[Dataset records]:
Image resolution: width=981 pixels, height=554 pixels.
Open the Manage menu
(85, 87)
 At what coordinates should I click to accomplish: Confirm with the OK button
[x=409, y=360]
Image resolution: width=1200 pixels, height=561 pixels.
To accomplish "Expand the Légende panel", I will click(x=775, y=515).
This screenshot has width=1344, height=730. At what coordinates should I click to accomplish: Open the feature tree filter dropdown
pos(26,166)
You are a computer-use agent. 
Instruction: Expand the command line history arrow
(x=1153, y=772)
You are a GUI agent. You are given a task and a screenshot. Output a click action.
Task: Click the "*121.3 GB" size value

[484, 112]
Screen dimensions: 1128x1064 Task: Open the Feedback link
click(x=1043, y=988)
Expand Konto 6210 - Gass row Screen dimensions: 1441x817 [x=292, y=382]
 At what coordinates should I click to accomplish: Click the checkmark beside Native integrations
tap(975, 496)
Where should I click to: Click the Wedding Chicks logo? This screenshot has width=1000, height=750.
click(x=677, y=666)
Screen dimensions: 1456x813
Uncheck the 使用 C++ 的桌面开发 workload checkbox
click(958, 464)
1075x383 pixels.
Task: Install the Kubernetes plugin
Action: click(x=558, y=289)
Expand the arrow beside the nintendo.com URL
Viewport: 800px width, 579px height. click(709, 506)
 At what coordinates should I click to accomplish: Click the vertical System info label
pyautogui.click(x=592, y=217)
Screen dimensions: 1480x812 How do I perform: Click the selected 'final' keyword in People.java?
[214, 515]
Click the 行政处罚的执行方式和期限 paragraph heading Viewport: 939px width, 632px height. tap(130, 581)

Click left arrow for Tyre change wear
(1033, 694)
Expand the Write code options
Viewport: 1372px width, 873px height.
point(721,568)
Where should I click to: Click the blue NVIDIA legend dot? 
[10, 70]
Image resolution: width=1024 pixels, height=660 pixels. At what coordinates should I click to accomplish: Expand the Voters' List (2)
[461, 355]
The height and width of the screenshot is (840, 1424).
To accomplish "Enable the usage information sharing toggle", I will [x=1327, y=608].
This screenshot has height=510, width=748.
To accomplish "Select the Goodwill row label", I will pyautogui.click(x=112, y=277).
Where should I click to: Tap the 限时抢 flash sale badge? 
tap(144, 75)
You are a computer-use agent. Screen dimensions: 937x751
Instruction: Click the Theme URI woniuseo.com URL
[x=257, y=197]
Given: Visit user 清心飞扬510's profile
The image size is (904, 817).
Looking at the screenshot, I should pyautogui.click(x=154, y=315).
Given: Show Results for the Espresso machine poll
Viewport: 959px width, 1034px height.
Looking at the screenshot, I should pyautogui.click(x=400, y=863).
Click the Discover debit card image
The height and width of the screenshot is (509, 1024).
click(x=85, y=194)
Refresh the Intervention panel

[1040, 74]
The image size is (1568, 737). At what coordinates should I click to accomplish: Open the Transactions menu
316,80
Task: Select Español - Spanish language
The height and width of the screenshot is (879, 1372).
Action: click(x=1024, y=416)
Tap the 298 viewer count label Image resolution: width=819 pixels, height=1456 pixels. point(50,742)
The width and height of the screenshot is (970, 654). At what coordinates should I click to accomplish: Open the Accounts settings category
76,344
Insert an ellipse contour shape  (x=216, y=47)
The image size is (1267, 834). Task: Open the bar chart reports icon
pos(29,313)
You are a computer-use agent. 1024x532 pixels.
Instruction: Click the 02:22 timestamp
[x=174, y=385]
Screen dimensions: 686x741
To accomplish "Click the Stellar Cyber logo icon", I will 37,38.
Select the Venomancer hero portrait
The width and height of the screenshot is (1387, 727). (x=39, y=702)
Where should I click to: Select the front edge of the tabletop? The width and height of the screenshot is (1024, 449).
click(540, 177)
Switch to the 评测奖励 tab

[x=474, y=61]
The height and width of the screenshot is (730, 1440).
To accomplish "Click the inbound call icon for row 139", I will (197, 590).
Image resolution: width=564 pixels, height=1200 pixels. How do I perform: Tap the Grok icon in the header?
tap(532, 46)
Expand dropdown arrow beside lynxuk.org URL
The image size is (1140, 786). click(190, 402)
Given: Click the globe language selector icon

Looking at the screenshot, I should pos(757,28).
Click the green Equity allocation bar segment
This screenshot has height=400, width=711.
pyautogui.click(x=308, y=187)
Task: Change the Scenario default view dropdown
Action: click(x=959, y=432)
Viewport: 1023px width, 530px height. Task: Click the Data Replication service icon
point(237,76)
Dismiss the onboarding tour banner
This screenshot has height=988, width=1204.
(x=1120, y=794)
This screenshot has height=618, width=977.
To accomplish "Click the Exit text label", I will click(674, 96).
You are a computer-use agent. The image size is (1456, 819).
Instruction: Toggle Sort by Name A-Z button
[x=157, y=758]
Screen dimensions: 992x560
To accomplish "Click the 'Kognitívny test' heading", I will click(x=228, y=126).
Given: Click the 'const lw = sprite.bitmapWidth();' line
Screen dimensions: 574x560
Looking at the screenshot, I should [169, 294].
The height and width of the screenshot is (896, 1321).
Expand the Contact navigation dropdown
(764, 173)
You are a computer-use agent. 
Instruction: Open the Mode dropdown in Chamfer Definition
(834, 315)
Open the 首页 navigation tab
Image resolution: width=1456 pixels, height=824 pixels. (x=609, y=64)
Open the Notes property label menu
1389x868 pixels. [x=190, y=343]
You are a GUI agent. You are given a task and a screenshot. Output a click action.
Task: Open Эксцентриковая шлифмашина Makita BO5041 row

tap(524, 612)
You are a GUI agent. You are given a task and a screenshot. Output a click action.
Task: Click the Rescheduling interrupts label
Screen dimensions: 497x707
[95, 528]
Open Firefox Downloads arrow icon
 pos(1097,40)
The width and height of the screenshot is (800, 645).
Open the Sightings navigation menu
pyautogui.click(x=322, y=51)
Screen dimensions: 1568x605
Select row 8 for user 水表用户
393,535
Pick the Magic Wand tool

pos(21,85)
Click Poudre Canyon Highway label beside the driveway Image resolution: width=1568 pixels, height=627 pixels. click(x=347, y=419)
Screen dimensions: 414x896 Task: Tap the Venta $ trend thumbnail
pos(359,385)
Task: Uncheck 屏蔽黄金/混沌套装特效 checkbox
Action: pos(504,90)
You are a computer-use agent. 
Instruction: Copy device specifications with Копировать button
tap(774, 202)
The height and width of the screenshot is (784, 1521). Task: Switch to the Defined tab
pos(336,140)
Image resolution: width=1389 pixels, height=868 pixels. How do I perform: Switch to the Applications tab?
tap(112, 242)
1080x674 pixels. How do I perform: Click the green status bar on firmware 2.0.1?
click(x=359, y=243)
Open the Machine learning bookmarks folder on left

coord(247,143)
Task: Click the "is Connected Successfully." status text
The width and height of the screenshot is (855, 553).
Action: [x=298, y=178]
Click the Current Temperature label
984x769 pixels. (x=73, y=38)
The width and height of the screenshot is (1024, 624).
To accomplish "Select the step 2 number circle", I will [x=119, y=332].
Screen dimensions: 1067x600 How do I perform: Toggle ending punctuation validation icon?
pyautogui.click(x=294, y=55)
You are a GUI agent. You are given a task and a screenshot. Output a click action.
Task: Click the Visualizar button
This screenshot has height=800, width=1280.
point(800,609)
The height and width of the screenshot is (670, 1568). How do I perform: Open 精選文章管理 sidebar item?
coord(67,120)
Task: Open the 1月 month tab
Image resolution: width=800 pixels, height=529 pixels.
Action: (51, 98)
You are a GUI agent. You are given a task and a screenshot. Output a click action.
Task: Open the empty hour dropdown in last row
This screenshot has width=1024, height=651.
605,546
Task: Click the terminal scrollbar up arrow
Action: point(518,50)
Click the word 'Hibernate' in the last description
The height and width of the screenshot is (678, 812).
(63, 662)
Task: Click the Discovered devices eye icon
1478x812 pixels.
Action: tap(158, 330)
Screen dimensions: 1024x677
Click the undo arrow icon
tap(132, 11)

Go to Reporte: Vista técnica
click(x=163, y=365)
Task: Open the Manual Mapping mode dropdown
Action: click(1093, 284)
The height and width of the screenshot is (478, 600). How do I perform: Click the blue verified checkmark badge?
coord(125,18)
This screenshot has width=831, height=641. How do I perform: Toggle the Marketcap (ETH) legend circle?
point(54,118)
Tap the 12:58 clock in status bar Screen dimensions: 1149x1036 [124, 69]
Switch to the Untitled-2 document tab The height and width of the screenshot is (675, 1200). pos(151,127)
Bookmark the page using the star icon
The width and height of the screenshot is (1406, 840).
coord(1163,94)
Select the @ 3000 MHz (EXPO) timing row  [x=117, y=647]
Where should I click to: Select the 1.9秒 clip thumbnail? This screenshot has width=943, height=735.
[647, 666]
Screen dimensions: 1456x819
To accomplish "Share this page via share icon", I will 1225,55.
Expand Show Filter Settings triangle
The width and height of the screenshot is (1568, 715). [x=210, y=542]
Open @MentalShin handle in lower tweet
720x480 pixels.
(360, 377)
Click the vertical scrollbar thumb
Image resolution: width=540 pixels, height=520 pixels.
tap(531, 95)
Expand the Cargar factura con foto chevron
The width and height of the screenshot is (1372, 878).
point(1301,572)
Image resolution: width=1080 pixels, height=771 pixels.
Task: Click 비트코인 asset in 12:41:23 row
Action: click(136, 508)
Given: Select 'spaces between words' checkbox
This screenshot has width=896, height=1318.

[Required work]:
Rescale the lines above, starting with the first one and going on through the line with "[x=409, y=360]". Give those lines again with their requests, multiplying every coordinate in the answers by 0.45 and rounding to whole numbers, with halves rounded up.

[Finished exercise]:
Image resolution: width=981 pixels, height=554 pixels.
Open the Manage menu
(38, 39)
 At what coordinates should I click to accomplish: Confirm with the OK button
[x=184, y=162]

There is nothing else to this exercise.